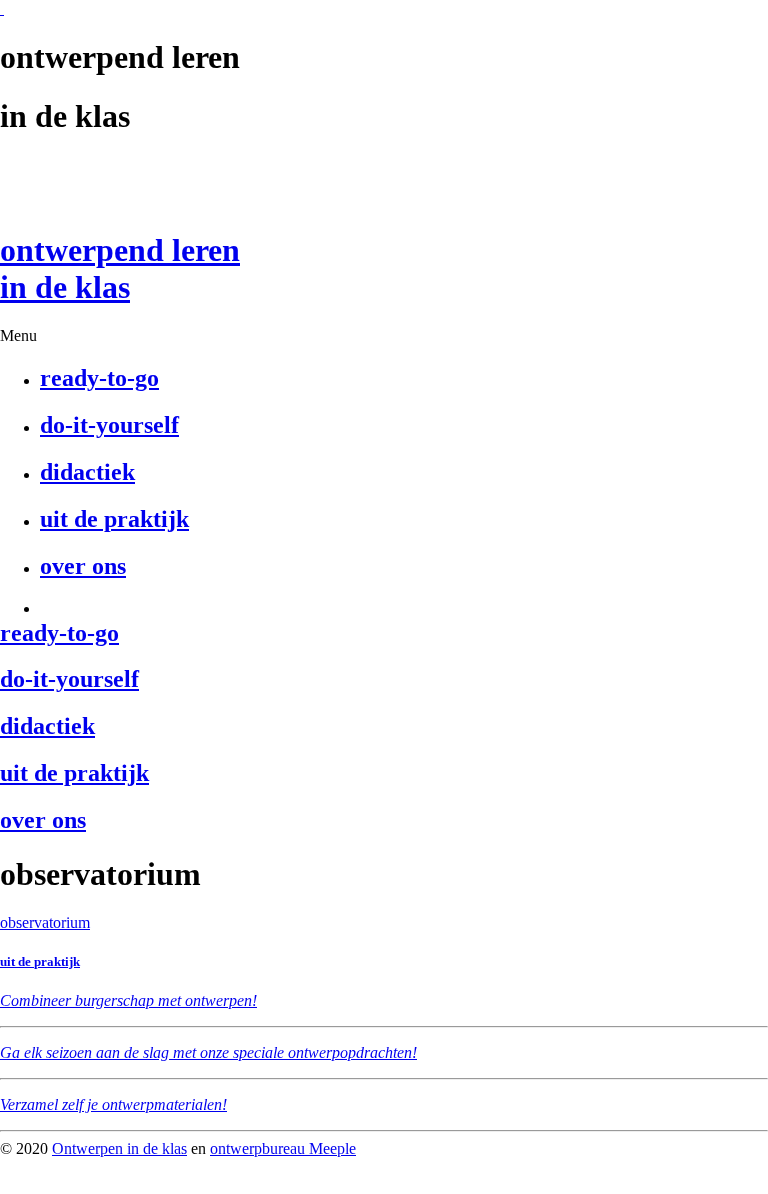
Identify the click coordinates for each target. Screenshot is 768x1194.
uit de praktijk (40, 961)
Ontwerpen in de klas (119, 1148)
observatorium (45, 922)
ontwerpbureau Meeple (283, 1148)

──────────

→ Task requirements:
Recast each line of the data above as one string in a JSON list, skipping blank lines and leaving out the picture.

→ Exercise answer:
[
  "Identify the click coordinates for each target. Screenshot is 768x1194.",
  "uit de praktijk (40, 961)",
  "Ontwerpen in de klas (119, 1148)",
  "observatorium (45, 922)",
  "ontwerpbureau Meeple (283, 1148)"
]